___ SOURCE DATA ___
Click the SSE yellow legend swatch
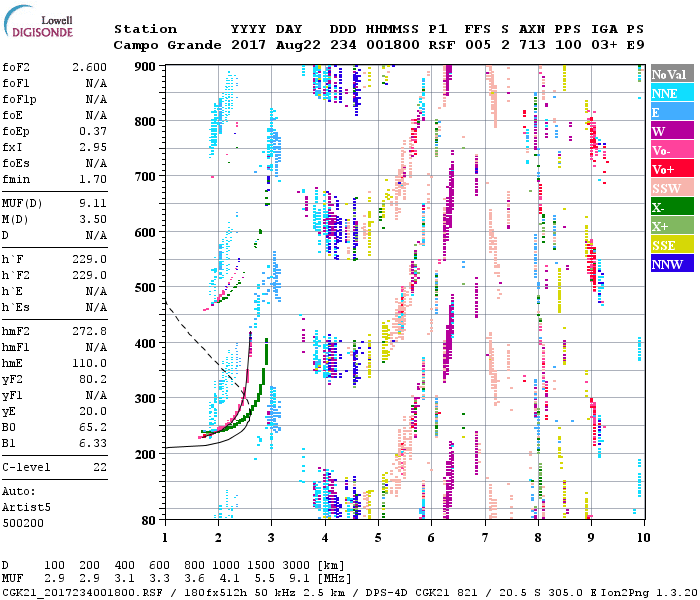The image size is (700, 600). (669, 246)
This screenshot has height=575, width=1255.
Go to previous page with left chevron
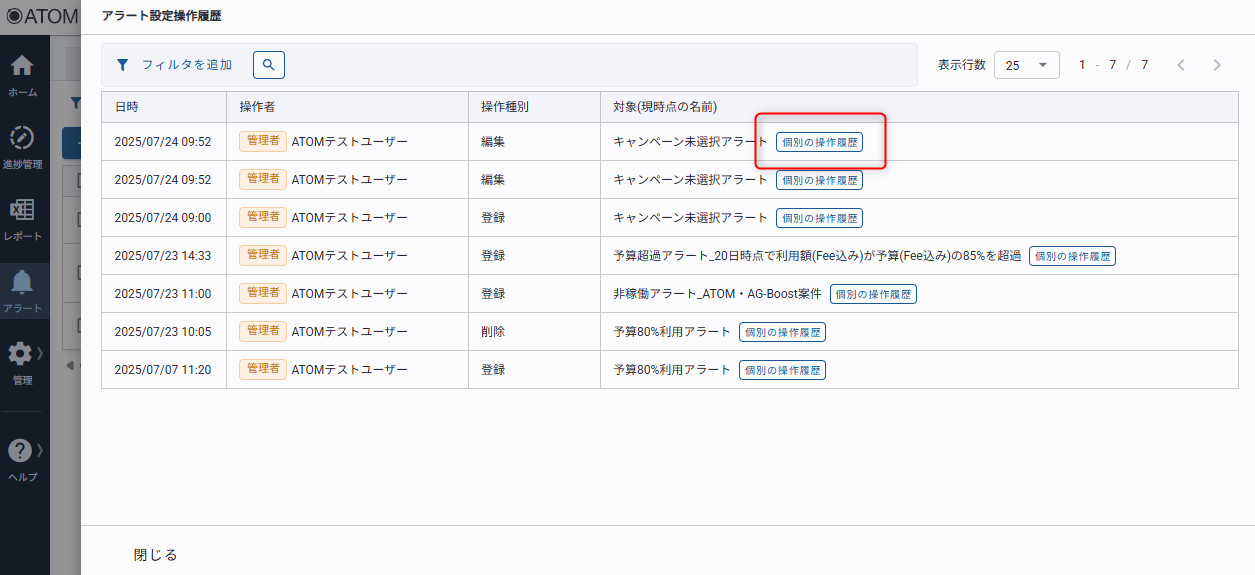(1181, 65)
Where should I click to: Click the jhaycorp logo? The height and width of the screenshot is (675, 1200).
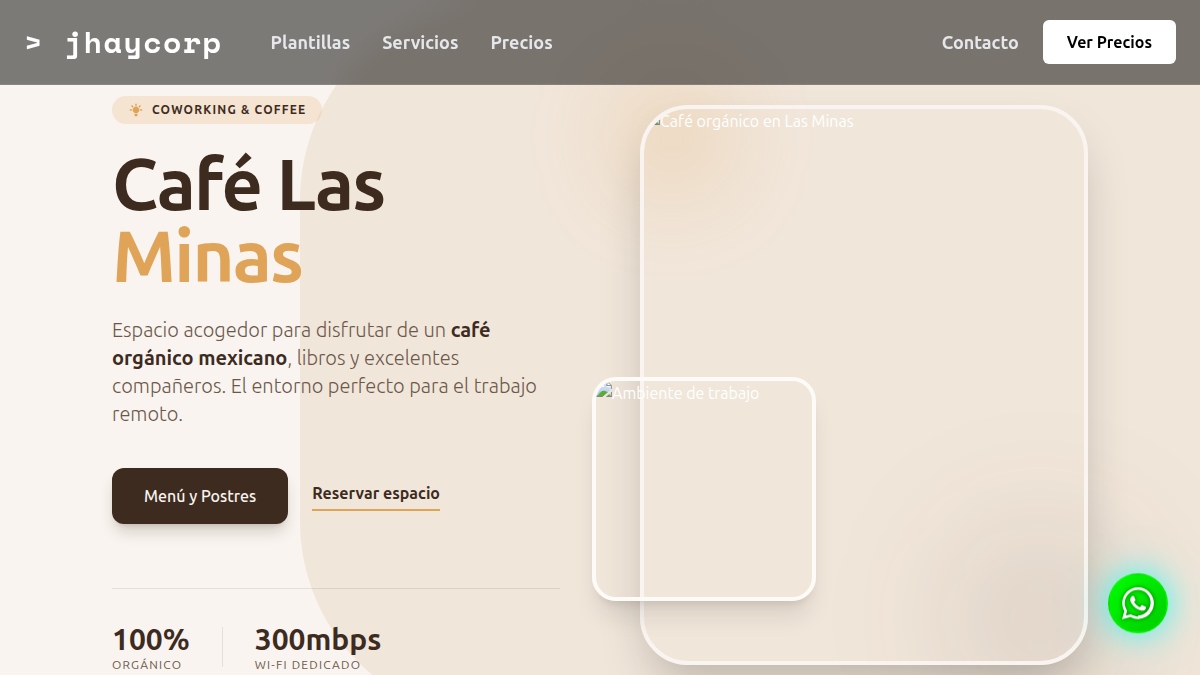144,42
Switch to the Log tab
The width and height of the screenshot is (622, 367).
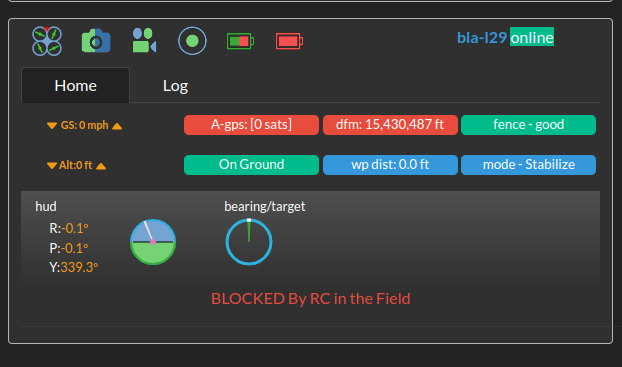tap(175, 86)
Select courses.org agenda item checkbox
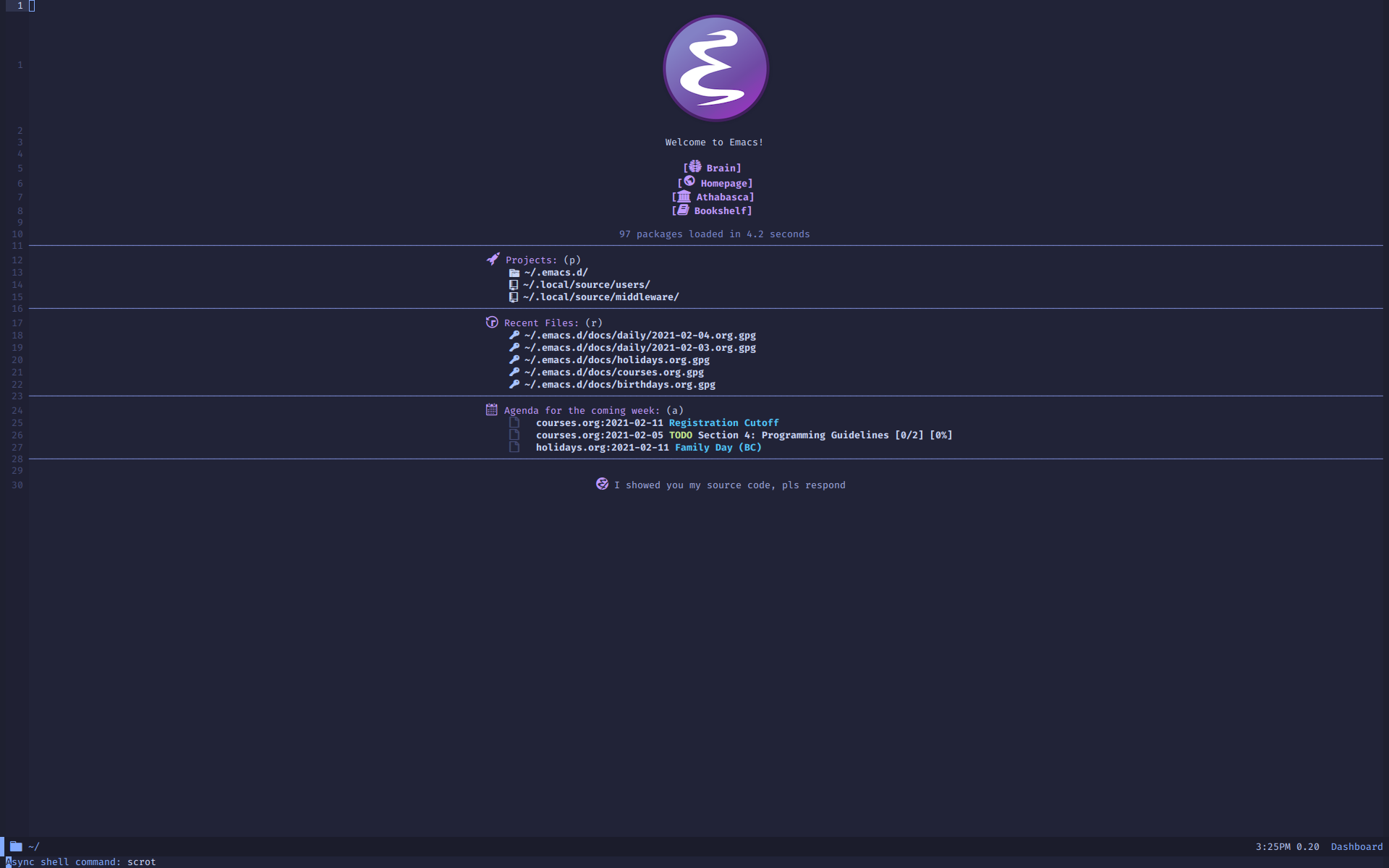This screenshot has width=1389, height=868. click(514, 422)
___
Type the listing above out again exactly, and omit all pictures.

ANSWER TO THIS EXERCISE —
Click the SSE yellow legend swatch
The image size is (700, 600). (669, 246)
This screenshot has height=575, width=1255.
Go to previous page with left chevron
(1181, 65)
Where should I click to: Click the jhaycorp logo? The height and width of the screenshot is (675, 1200).
144,42
Switch to the Log tab
The width and height of the screenshot is (622, 367).
tap(175, 86)
Select courses.org agenda item checkbox
This screenshot has width=1389, height=868. click(514, 422)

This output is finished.